資産の部では、販売在庫の増加、安全在庫の確保、買収や円安等により棚卸資産が 962億円増加しました。またPFUや欧米でのサービス事業会社の買収、円安等によりのれん及び無形資産が 766億円増加しました。
負債合計は、前連結会計年度末に比べ 1,884億円増加し 11,358億円となりました。負債の部では、シンジケートローン等による資金調達を実施し、流動負債と非流動負債を合わせ社債及び借入金が 1,213億円増加しました。
資本合計は、前連結会計年度末に比べ 21億円減少し 9,037億円となりました。資本の部では、主に株主還元策として300億円の自己株式取得を行い、取得した自己株式の消却を実施しました。これにより資本が減少しましたが、一方で、円安により在外営業活動体の換算差額が 272億円増加しました。
結果として親会社の所有者に帰属する持分は、前連結会計年度末に比べ 173億円減少し 8,847億円となりました。株主資本比率は自己株式取得等の資本政策や新規借入の実施等により前連結会計年度末に比べ 5.3ポイント減少し 43.4%となりましたが、引き続き安全な水準を維持しています。
(2) キャッシュ・フローの状況
営業活動によるキャッシュ・フローは、前第3四半期連結累計期間に比べ現金収入が 321億円減少し 64億円の収入となりました。四半期利益の改善により収入額が増加しましたが、棚卸資産の増加等により現金収入が減少しました。
投資活動によるキャッシュ・フローは、前第3四半期連結累計期間に比べ現金支出が 701億円増加し 1,041億円の支出となりました。当第3四半期連結累計期間ではPFU等の買収により現金支出が増加しました。
以上の結果、営業活動によるキャッシュ・フローと投資活動によるキャッシュ・フローの合計となるフリー・キャッシュ・フローは、前第3四半期連結累計期間に比べ現金支出が 1,022億円増加し 976億円の支出となりました。

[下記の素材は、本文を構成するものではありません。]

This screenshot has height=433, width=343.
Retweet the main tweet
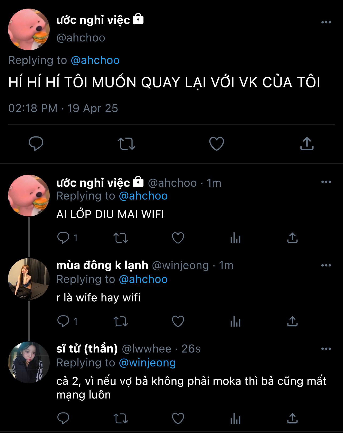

財務活動によるキャッシュ・フローは、前第3四半期連結累計期間に比べ現金収入が 1,620億円増加し 384億円の収入となりました。当第3四半期連結累計期間では 300億円の自己株式の取得を実施し現金支出が増加しましたが、借入等資金調達を実施し現金収入が増加しました。
以上の結果、当第3四半期連結会計期間末の現金及び現金同等物残高は、前連結会計年度末に比べ 533億円減少し 1,806億円となりました。
(3) 優先的に対処すべき事業上及び財務上の課題
当第3四半期連結累計期間において、新たに発生した優先的に対処すべき事業上及び財務上の課題はありません。
(4) 研究開発活動
当社グループでは開発投資の一部について資産化を行い、無形資産に計上しております。無形資産に計上された開発費を含む当第3四半期連結累計期間の研究開発投資は 77,344百万円です。
なお、当第3四半期連結累計期間において、当社グループの研究開発活動の状況に重要な変更はありません。